It was the best of times, it was the worst of times, it was the age of wisdom, it was the age of foolishness, it was the epoch of belief, it was the epoch of incredulity, it was the season of Light, it was the season of Darkness, it was the spring of hope, it was the winter of despair, we had everything before us, we had nothing before us, we were all going direct to heaven, we were all going direct the other way — in short, the period was so far like the present period, that some of its noisiest authorities insisted on its being received, for good or for evil, in the superlative degree of comparison only.
So wrote Dickens at the beginning of A Tale of Two Cities.
The fragility we live with
Olive Trees bu Vincent Van Gogh
On the day that the UK was electing its representatives to the European Parliament, ahead of leaving the EU, possibly with no deal and economic chaos, the day before the Prime Minister announced her resignation, I was passing through London and saw the exhibition of works by Van Gogh at Tate Britain.
Van Gogh spent a short time living and working in London and was a great admirer of Dickens. The summary of how one time and one place can be simultaneously so polarised is apt not only for the Victorian period of slums on one side and luxury on another. We too live in a world full of possibility and bounty and yet equally as overflowing with economic injustice, ecological catastrophe and corruption.
Van Gogh was an empath. His paintings document the harshness of life for many who were marginalised and even his landscapes fill with a sense of melancholy. From peasants in fields to seamstresses almost starving while making beautiful clothes for the rich … From a landscape at dusk to olive trees ravaged by the Mistral wind, there is a question from Van Gogh that runs through the work:
You may not always be able to say what it is that confines and yet you feel I know not what bars… and then you ask yourself, Dear God, is this for long, is this forever, is this for eternity?
He soaked up so much emotion in addition to his own that ultimately he couldn’t remain in the world.
Going round the exhibition and seeing other art works that day, I was mindful not only of all these contrasts but also of how much fragility we live with. After seeing the extraordinary Blake rooms with the visionary images that glimpse the mysterious through the quotidian, I was aware of how much promise exists, how near newness and transformation might be. Yet it’s not assured. And I wrote in my journal:
Can we keep these riches of art and culture and open them to all? Greed, consumerism, vested interests and the gods of Productivity and More! have hijacked the project of modernity. We have so much, but what will we have in 5 years, 10 years, 20 years from now if we do not learn and change?
Adelaide Anne Procter says:
We always may be what we might have been
It’s never too late to learn or to change.
Dickens saw the horrors of his own time and wrote powerful stories that were calls to change. We too need a change of story.
A new world story
Photo by Zach Reiner on Unsplash
The current story is of polarised dualisms: rich and poor, male and female, black and white, humanity and nature. Against this, we need to assert a story of connections and interweaving.

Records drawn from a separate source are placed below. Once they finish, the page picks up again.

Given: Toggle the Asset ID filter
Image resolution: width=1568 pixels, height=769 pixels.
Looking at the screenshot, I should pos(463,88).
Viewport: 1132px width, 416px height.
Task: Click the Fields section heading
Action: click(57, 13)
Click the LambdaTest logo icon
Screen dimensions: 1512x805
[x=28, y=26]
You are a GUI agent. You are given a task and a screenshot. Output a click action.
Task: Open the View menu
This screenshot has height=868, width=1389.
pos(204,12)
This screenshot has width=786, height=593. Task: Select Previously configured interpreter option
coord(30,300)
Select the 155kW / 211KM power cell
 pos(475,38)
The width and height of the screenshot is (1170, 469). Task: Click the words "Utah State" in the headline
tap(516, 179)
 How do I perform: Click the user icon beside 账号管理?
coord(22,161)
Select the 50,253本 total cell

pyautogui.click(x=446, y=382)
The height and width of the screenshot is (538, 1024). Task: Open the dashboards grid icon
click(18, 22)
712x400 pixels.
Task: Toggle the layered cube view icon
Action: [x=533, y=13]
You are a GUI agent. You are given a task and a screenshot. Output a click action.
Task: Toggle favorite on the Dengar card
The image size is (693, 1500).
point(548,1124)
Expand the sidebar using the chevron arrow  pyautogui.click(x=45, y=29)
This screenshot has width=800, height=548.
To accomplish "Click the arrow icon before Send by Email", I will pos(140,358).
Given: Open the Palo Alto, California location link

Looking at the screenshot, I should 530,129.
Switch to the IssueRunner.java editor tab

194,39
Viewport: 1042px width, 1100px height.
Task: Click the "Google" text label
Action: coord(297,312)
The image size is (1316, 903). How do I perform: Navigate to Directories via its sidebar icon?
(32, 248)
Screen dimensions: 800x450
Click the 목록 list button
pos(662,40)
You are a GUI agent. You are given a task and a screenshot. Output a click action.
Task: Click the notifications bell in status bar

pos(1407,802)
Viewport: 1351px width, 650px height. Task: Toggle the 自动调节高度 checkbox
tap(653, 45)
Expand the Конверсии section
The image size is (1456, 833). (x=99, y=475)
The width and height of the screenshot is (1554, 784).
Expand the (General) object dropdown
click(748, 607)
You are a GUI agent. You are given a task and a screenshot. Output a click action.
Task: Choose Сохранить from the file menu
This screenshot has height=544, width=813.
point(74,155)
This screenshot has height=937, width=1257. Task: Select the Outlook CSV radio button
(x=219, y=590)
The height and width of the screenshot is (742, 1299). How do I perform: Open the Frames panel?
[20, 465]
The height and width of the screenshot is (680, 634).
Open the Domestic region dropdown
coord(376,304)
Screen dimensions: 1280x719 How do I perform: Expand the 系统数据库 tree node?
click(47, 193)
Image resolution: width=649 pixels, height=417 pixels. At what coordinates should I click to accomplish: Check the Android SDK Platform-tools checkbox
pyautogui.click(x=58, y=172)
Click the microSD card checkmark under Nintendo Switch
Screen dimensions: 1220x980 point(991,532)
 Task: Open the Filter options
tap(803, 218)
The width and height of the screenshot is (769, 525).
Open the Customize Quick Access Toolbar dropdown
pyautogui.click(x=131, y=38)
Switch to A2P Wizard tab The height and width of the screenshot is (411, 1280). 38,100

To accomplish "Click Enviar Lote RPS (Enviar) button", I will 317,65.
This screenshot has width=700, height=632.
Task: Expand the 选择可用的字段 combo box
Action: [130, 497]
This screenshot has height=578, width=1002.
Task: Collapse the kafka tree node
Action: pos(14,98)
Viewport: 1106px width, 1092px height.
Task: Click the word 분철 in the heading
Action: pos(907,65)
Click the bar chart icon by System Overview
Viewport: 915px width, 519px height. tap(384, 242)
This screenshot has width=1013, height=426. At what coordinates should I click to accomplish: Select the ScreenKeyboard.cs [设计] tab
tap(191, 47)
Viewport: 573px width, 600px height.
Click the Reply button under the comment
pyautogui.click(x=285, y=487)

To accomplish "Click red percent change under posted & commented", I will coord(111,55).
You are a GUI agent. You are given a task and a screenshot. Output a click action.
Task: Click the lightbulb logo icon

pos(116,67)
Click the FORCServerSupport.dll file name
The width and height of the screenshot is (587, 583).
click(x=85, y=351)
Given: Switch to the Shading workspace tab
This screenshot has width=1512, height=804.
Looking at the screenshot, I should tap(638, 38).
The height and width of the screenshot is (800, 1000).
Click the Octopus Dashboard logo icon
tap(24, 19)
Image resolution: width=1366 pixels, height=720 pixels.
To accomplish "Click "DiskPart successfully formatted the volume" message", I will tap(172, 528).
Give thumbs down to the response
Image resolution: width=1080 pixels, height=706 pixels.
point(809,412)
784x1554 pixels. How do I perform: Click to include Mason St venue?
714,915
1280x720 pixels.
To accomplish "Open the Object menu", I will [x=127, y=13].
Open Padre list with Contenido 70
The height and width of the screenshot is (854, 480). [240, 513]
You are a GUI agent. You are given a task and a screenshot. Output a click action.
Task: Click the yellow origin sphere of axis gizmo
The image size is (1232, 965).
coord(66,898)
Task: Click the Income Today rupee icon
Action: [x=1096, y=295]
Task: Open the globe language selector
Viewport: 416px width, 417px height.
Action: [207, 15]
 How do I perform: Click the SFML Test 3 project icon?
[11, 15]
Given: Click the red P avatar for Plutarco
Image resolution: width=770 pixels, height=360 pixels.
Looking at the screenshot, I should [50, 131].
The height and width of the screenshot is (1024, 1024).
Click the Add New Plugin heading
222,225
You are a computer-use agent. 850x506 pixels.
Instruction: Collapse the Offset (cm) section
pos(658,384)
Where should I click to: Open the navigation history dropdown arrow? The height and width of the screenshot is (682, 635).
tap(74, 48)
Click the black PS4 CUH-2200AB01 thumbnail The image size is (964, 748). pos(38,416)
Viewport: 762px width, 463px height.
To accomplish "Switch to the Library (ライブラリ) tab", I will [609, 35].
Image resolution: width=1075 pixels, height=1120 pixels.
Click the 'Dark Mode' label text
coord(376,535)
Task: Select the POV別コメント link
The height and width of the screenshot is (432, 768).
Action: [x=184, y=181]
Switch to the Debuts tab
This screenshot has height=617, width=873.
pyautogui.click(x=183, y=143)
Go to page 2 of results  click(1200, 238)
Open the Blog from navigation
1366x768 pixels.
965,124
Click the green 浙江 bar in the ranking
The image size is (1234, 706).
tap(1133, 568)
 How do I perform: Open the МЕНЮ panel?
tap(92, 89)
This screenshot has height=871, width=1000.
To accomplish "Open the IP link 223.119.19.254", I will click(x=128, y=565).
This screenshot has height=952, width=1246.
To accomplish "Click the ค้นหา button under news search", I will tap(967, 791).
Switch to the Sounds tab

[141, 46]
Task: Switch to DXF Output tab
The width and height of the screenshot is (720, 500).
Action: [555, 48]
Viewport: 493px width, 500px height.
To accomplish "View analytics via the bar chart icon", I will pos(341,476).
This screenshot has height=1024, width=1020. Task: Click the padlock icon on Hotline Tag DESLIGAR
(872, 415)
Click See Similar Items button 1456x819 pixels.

The theologian Martin Buber characterised the relationship between humanity and divinity as ‘I-Thou’. This is a relationship of subject to subject as opposed to ‘I-It’, which objectifies the other. Moreover, it is a relationship in which there is deep connection, the boundaries of ‘I’ and ‘Thou’ are not discrete, but permeable.
Such a living, spiritual (in its widest sense) relationship is not only applicable to theistic belief. It is a way of thinking positively about any other person or non-human animal or aspect of the world.
The notion of relating to the grass, the sky, a fox and the stranger we meet as ‘Thou’ transforms the story we hear daily. It says: this other matters and is intimately connected to ‘I’.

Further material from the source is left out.